Student names, addresses exposed in cyber attack on Mississauga, Brampton schools

Names, addresses, birth dates and other critical data such as who is allowed to pick up a student from school, is information that was possibly collected during a recent cyber incident that targeted the Peel District School Board.

The data breach took place in late December and involved software used by PowerSchool, a third-party application that has been adopted by school boards across the country. It has affected schools in Mississauga, Brampton and Caledon and also other school districts in Ontario.

A bulletin sent to families within the Peel public school system confirmed that limited student information was compromised as part of the incident.

Information for students going as far back as 1965 may have been accessed.

The board said the types of student information that may have been affected include:

• Names (first, middle, last)
• Home address and phone numbers
• Date of birth
• Gender
• Peel student number
• Grade level
• Ontario Education Number (OEN)
• School, start/end dates
• Medical alert (e.g., allergies, injuries)
• Family alert (e.g.,  who can pick up the student, additional emergency contacts

Also, teachers and other school board staff may have been affected including names, email addresses, employee number, and where they work.

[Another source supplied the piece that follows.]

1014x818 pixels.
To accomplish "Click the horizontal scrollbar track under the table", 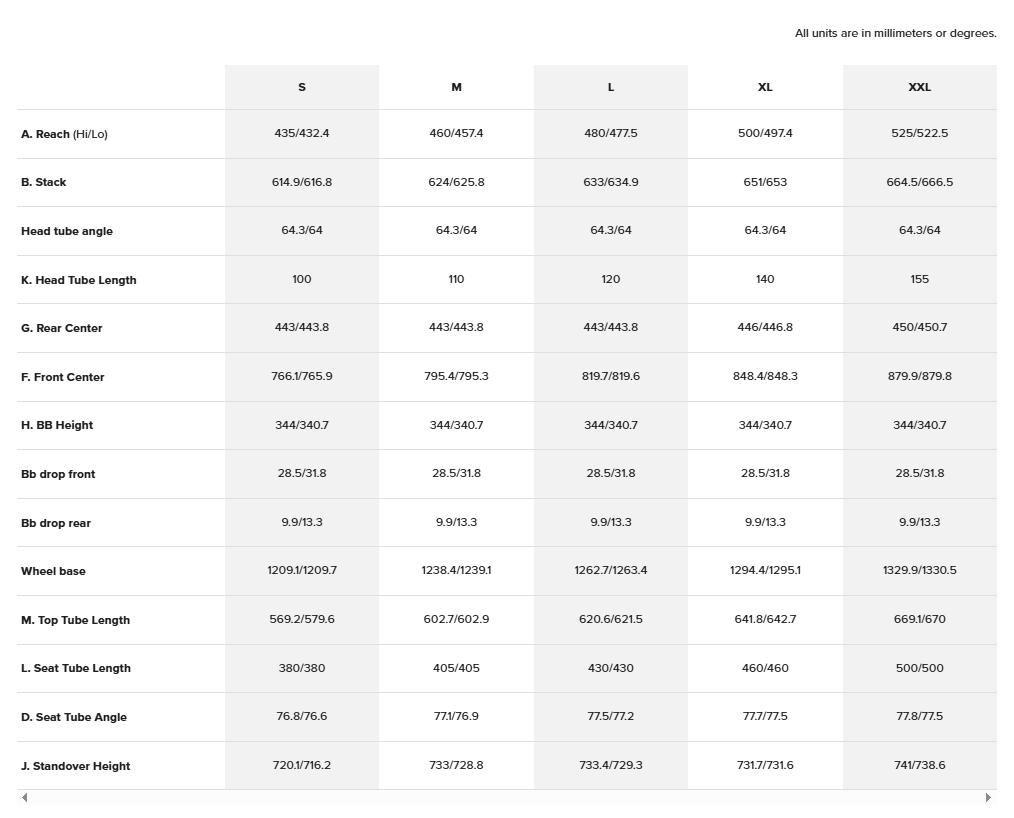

The cyber incident took place sometime between Dec. 22 and Dec. 28, 2024.

The Dufferin-Peel Catholic District School Board, Toronto District School Board, and Durham District School Board have also confirmed a similar data breach. The information that was accessed appears to differ at each board. Dufferin-Peel has not indicated specifically the information that was compromised.

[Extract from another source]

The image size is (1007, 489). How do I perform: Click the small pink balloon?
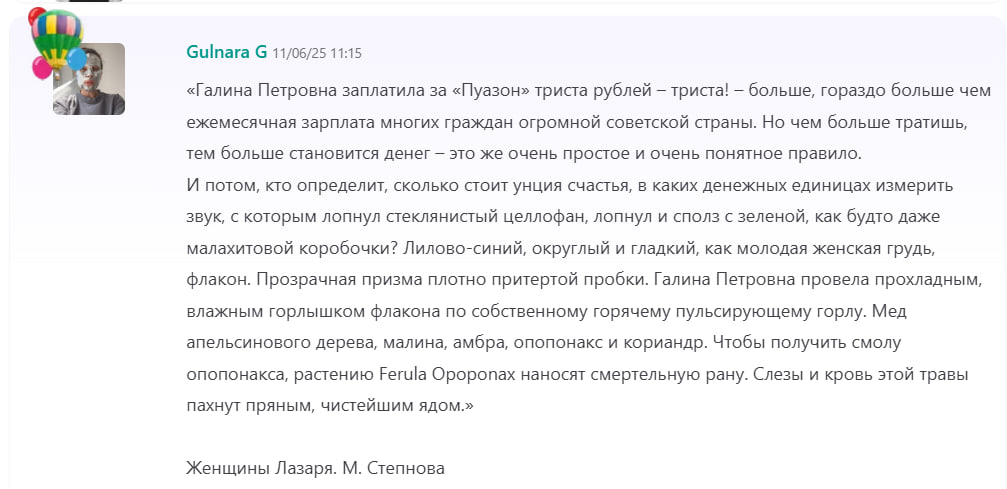tap(42, 68)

Meanwhile, the Peel public board said its investigation into the incident continues and explained how it reacted when the breach was discovered.

The board said that PowerSchool has since reported that it received confirmation that the data acquired by the unauthorized user was deleted and that the data was not posted online.

“Our cybersecurity team promptly activated our response plan, taking immediate steps to ensure that our critical systems remained operational,” the board bulletin reads. “Since then, our cybersecurity team has worked with PowerSchool to address this incident and we can now confirm that our system is secure, with no ongoing unauthorized access to any data stored in PowerSchool’s SIS (student information system.”